*** DOCUMENT EXTRACT ***
Global spread of autoimmune disease blamed on western diet
New DNA research by London-based scientists hopes to find cure for rapidly spreading conditions
Robin McKie Observer science editor
More and more people around the world are suffering because their immune systems can no longer tell the difference between healthy cells and invading micro-organisms. Disease defences that once protected them are instead attacking their tissue and organs.
Major international research efforts are being made to fight this trend – including an initiative at London’s Francis Crick Institute, where two world experts, James Lee and Carola Vinuesa, have set up separate research groups to help pinpoint the precise causes of autoimmune disease, as these conditions are known.
“Numbers of autoimmune cases began to increase about 40 years ago in the west,” Lee told the Observer. “However, we are now seeing some emerge in countries that never had such diseases before.
*** End of DOCUMENT EXTRACT ***
Could you continue the article about the global rise in autoimmune disease, picking up right after Lee's last sentence?
*** INFORMATION GIVEN ***
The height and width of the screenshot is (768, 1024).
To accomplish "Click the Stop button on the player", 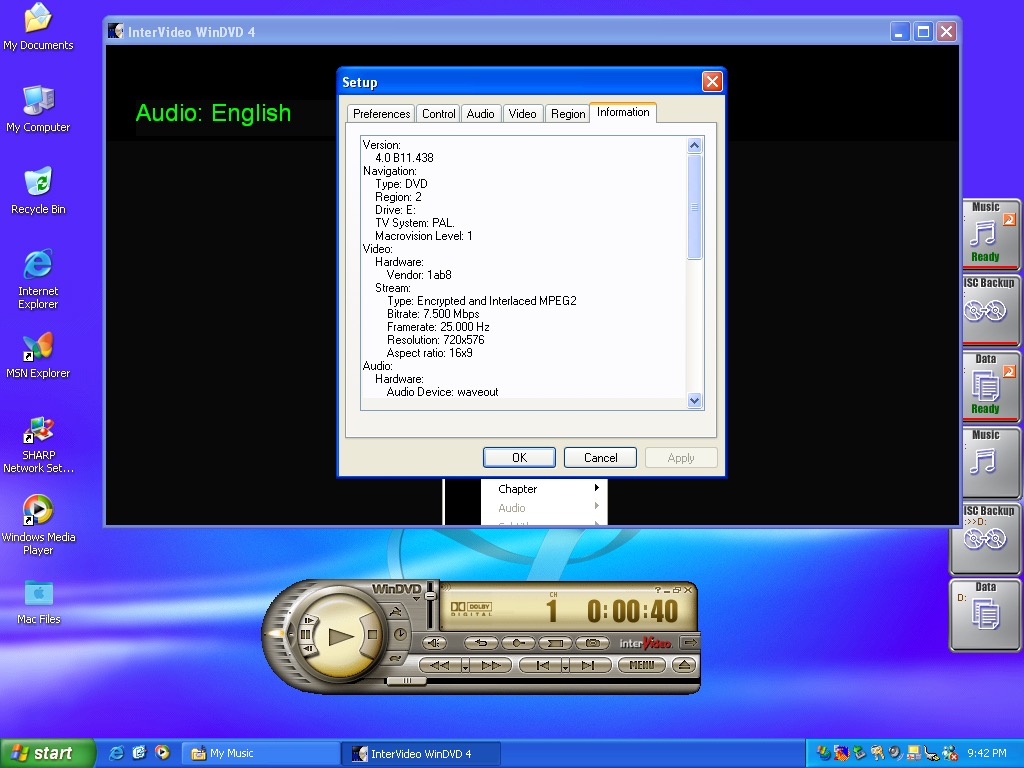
*** End of INFORMATION GIVEN ***
*** INFORMATION GIVEN ***
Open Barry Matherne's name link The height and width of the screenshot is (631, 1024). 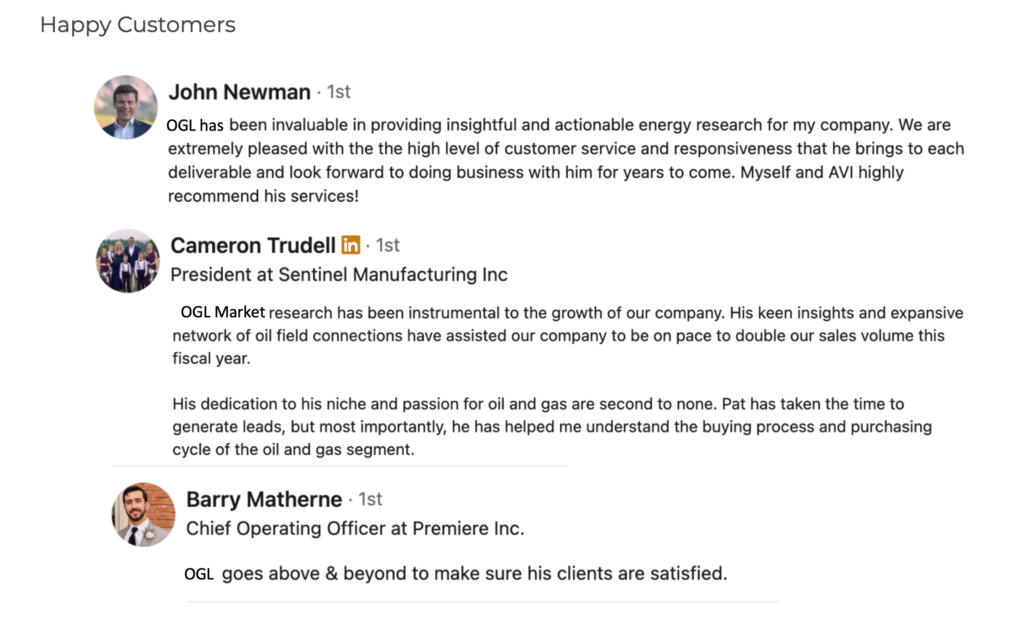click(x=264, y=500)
*** End of INFORMATION GIVEN ***
* **EXERCISE OUTPUT**:
For example, the biggest recent increase in inflammatory bowel disease cases has been in the Middle East and east Asia. Before that they had hardly seen the disease.”
Autoimmune diseases range from type 1 diabetes to rheumatoid arthritis, inflammatory bowel disease and multiple sclerosis. In each case, the immune system gets its wires crossed and turns on healthy tissue instead of infectious agents.
In the UK alone, at least 4 million people have developed such conditions, with some individuals suffering more than one. Internationally, it is now estimated that cases of autoimmune diseases are rising by between 3% and 9% a year. Most scientists believe environmental factors play a key role in this rise.
“Human genetics hasn’t altered over the past few decades,” said Lee, who was previously based at Cambridge University. “So something must be changing in the outside world in a way that is increasing our predisposition to autoimmune disease.”
This idea was backed by Vinuesa, who was previously based at the Australian National University. She pointed to changes in diet that were occurring as more and more countries adopted western-style diets and people bought more fast food.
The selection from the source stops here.